## Problem
Pull every line holding the word "Spiritual" out of the data and copy it.

## Given information
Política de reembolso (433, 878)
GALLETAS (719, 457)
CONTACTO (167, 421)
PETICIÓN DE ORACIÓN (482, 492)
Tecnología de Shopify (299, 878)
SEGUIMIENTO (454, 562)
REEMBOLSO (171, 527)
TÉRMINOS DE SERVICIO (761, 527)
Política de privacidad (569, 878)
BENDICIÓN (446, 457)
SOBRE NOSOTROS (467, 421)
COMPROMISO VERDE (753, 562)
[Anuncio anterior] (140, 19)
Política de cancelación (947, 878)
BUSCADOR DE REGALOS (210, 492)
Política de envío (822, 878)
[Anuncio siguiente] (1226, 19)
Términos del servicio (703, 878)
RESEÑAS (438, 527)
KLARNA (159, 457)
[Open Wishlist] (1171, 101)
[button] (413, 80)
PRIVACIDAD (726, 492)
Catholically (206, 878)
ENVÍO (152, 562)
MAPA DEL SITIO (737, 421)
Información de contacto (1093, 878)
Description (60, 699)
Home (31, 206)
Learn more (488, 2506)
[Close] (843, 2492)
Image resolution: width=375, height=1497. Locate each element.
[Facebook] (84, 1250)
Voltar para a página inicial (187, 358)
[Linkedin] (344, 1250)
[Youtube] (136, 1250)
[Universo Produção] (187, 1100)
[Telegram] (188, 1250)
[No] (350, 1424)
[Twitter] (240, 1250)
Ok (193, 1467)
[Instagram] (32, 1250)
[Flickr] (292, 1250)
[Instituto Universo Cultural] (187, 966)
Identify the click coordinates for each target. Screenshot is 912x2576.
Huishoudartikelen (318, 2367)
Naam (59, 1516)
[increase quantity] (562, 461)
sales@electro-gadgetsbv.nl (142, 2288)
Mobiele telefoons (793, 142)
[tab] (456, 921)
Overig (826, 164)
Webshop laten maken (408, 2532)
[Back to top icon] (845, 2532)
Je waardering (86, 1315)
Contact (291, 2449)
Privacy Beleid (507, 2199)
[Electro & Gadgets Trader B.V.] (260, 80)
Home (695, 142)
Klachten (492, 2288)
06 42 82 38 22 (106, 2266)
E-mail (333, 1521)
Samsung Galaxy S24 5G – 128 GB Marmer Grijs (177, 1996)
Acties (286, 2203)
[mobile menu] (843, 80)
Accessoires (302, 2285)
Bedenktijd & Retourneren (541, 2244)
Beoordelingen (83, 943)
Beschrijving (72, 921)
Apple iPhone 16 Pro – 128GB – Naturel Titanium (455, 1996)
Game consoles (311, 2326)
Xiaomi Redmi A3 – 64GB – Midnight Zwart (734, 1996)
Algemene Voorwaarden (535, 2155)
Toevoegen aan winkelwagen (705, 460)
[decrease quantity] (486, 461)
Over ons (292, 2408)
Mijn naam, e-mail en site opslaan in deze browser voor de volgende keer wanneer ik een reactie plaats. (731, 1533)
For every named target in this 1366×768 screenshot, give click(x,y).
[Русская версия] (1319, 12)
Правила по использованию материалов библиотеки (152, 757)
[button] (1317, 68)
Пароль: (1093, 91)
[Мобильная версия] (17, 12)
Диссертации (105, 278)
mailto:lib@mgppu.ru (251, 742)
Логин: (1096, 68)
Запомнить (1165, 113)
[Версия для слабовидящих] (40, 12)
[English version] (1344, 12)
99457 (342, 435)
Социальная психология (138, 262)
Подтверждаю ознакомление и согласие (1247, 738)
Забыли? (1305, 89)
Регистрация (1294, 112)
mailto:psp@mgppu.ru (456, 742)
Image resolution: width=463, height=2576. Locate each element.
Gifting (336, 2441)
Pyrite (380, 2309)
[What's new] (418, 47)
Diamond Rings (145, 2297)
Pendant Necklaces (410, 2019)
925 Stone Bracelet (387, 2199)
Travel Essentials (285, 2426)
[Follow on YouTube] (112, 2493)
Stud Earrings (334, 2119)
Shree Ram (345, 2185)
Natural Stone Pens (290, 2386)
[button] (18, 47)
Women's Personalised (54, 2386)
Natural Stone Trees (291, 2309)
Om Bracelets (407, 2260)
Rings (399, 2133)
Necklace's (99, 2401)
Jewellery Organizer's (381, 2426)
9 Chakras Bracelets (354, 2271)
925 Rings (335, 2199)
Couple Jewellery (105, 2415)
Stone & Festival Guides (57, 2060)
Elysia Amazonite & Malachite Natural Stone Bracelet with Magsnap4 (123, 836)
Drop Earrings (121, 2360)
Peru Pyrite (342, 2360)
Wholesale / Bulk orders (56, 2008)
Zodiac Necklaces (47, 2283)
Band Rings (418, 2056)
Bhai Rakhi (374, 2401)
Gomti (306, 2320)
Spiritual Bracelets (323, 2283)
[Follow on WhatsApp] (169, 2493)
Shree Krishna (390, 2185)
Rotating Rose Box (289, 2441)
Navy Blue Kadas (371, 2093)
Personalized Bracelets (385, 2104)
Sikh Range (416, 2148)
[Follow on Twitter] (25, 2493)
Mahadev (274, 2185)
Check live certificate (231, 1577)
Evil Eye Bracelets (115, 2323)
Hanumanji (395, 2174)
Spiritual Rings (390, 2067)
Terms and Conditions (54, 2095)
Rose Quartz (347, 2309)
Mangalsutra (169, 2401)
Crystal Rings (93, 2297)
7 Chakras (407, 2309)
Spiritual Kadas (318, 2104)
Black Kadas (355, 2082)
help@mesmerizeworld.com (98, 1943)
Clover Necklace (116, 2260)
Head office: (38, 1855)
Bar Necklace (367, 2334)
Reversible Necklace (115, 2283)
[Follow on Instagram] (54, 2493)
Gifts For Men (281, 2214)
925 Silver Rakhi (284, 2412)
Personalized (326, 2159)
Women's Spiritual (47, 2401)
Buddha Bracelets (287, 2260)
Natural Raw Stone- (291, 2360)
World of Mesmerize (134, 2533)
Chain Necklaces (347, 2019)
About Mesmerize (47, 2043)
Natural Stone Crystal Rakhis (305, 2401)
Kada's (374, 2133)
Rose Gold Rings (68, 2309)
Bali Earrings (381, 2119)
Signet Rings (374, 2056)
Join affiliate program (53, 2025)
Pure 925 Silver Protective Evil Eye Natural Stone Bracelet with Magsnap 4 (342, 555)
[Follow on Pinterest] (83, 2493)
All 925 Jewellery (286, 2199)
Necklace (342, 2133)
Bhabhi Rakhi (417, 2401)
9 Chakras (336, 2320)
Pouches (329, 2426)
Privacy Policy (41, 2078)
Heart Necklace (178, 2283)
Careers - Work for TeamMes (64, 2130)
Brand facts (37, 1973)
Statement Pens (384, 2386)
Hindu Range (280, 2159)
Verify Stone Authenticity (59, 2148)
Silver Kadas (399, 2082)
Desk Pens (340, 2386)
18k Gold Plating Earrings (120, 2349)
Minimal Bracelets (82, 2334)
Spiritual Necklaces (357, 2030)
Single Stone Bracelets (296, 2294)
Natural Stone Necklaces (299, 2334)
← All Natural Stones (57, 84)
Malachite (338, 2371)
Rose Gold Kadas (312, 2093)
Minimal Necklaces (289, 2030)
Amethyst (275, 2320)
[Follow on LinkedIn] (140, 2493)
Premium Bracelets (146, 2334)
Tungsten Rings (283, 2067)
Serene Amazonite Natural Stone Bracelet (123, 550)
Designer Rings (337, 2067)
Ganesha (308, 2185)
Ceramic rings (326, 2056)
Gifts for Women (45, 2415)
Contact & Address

## The completed task
Spiritual Bracelets (323, 2283)
Spiritual Rings (390, 2067)
Spiritual Kadas (318, 2104)
Women's Spiritual (47, 2401)
Spiritual Necklaces (357, 2030)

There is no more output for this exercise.